==== Document excerpt ====

A few days ago I wrote about forgiveness. I have continued to reflect on this. And, like so many other things, the more I consider it I realize how much I neither know about it nor practice it. I have read about it. I have thought about it. I’ve spent hours praying about it. Why does it seem so elusive? Why is it so hard for one person to offer forgiveness to another? Why do we even care?
A lot of years ago I was in a band. Ok, so I’ve been involved with a lot of bands over the years. But, this one in particular was my baby. I had always been a sideman following someone else’s lead. Not so with this one. I worked hard at it. I had great guys playing with me. And, we sounded pretty good, if I do say so myself. After several months I was approached by one of the guys and another person who was kind of an associate with us. They had decided that they were going to leave and put together a project of their own…sans me. I pretty much saw this as a coup. I was devastated. I had poured myself into this band and these guys were dismissing my work and ripping my heart out. Immediate anger, hurt and a desire to reciprocate. I decided to shun them. (Oh, wow, that’ll show ‘em.) It didn’t take long for me to realize that they were doing quite well while I was steeped in anger and bitterness. Hmmm…this payback stuff wasn’t working so well. I shared all of this with a friend and we found that at the root of what I was experiencing was unforgiveness. Oh, Crap! I couldn’t even blame those other guys for what I was feeling! Eventually, I arranged a sit-down with them and we talked and I was able to forgive them. Freedom! The bitterness began to melt away. Over time, we were again able to work together and today one of them is one of my closest friends.
This episode in my life revealed to me that relationships that are meaningful and important are the ones that can cause the most pain. I really don’t care about mere acquaintances. These people can say and do things to me that don’t affect me. I can simply ignore them and they’ll go away. Truly meaningful relationships, on the other hand, have an element of trust built into them that can easily be bruised. Trust defines our vulnerability. It determines how much of our heart we will expose to another person. Deeper trust means that we will bleed more profusely if that trust is violated.
In my reflection, I’ve discovered that I am one of those people who can be hurt easily. Part of that is because I really, really don’t tolerate rejection well. (And I want to be a writer? Sheesh!) The larger reason, though, is that although I try to keep a façade in place to protect me, (one dear friend said that I should wear a sign that says, “Hides Behind Humor”!), I do let people affect me. I want to trust. I want to be trusted. While I hold on to my desire to trust others, I, myself, am wholly untrustworthy. I know that, because there are times when I allow a thoughtless word to escape from my mouth that crushes someone I love. I am untrustworthy because I do things that seem good to me, but are deeply hurtful breaches of trust for others. And, I lie. I say that I trust others, when deep inside I really don’t. Maybe, this self-revelation will help me to understand my need for forgiveness and my need to forgive others.
So, why should we care about forgiveness? Throughout the Hebrew Bible God’s followers wrote about the forgiveness of God. The Psalms and Prophets are full of examples of God’s character as One who is patient and quick to forgive. (e.g. Ps. 65:3 & 86:5, Jer. 31:34.) But, it took God’s actions to prove it. It’s recorded that Jesus prayed for those who had beaten and crucified him. “Father, forgive them…” And, the Father did. The Good Creation and all of humanity were freed that day. Freed from the anger of God and from the chains that bound creation with bitterness and unforgiveness. We were set free from the old ‘eye for eye, tooth for tooth’ system of retribution. We were set free to forgive. It doesn’t matter whether we are wronged through the careless uttering of a single word in a meeting, or one of the greatest breaches of trust. We have the freedom to choose to forgive.

==== Given information ====

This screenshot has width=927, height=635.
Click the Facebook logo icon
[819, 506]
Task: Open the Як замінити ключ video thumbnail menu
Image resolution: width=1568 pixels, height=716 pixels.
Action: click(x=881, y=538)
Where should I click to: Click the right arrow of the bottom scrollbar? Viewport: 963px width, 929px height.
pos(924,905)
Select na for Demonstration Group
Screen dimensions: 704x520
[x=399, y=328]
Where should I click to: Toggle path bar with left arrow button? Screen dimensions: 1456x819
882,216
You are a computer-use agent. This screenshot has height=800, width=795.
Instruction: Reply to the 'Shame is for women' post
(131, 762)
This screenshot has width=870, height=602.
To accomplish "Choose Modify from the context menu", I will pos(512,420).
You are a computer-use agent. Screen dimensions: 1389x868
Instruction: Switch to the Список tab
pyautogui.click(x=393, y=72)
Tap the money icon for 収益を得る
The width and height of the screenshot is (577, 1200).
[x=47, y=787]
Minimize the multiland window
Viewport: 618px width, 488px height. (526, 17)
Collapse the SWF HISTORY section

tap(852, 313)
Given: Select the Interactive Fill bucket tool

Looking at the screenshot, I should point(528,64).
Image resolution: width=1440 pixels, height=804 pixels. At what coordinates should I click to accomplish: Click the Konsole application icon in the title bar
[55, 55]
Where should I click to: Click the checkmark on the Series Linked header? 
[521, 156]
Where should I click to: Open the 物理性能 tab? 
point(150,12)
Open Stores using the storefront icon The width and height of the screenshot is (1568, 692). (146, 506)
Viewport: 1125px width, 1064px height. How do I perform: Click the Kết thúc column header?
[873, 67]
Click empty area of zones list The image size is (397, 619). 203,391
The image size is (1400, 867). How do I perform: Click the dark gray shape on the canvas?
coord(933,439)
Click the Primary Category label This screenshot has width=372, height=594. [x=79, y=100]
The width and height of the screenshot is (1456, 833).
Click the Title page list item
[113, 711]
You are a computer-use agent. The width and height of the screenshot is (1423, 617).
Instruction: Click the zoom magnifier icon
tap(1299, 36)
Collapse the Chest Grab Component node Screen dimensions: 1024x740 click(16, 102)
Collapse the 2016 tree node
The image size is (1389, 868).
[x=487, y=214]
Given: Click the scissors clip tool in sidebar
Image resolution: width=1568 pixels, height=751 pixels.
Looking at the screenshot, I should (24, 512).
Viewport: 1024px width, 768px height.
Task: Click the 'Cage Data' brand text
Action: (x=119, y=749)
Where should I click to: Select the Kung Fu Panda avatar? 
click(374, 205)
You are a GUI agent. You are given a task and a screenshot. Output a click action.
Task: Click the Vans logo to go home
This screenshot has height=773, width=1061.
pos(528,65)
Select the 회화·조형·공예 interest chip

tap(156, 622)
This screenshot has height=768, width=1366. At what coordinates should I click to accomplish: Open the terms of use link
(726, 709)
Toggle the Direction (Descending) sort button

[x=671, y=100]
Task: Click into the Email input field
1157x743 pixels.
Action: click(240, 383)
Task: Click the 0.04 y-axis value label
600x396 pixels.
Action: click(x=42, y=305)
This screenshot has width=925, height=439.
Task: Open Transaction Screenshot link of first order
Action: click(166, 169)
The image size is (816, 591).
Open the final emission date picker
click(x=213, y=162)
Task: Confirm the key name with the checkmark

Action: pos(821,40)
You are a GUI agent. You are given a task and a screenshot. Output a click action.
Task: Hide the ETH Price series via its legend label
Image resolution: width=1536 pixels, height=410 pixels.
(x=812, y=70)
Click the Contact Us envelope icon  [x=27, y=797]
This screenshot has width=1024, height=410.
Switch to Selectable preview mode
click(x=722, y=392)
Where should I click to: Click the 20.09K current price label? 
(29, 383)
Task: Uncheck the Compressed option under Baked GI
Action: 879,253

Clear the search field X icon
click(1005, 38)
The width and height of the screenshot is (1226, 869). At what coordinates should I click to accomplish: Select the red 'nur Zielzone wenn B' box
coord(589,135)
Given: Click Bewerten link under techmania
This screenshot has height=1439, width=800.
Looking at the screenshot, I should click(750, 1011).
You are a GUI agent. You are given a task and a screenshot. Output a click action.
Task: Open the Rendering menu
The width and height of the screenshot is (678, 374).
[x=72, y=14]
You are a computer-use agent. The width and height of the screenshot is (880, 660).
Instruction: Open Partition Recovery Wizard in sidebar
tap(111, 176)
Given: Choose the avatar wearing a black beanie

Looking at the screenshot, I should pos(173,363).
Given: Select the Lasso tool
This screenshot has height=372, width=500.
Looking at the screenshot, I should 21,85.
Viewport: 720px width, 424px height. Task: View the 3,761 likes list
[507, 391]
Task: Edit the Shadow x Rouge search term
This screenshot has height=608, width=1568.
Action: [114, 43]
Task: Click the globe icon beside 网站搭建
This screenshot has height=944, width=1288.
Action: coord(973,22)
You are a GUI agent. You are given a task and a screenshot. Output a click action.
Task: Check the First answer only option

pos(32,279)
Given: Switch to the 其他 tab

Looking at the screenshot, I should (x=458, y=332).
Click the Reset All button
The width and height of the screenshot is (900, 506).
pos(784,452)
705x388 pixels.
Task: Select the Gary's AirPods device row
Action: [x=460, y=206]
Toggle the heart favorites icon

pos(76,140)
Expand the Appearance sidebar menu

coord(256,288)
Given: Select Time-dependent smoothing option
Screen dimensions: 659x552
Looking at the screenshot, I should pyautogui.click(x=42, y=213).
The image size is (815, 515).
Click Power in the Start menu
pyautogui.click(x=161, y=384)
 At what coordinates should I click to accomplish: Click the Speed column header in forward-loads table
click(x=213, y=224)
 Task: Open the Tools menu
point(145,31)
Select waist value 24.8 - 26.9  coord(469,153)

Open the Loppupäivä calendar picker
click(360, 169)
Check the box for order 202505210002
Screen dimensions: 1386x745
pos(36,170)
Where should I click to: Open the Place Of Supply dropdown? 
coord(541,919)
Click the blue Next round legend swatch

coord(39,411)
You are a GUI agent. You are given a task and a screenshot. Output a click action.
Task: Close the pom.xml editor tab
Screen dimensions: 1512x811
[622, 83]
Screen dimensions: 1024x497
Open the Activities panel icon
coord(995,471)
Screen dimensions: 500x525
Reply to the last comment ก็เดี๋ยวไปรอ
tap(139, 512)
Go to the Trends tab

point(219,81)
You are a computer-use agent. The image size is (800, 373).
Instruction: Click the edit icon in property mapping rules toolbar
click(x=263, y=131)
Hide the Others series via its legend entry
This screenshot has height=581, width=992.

====

--- Assignment ---
State whether each statement agrees with the reflection on forgiveness, answering yes or no and quoting the words that decide it: 1. The band members who left asked the writer to join their new project. 2. The writer arranged a meeting with them and was able to forgive them. 3. The writer holds that mere acquaintances cause the most pain. Rely solely on the reflection on forgiveness when responding.

--- Answer section ---
1. No: "They had decided that they were going to leave and put together a project of their own…sans me."
2. Yes: "Eventually, I arranged a sit-down with them and we talked and I was able to forgive them."
3. No: "relationships that are meaningful and important are the ones that can cause the most pain."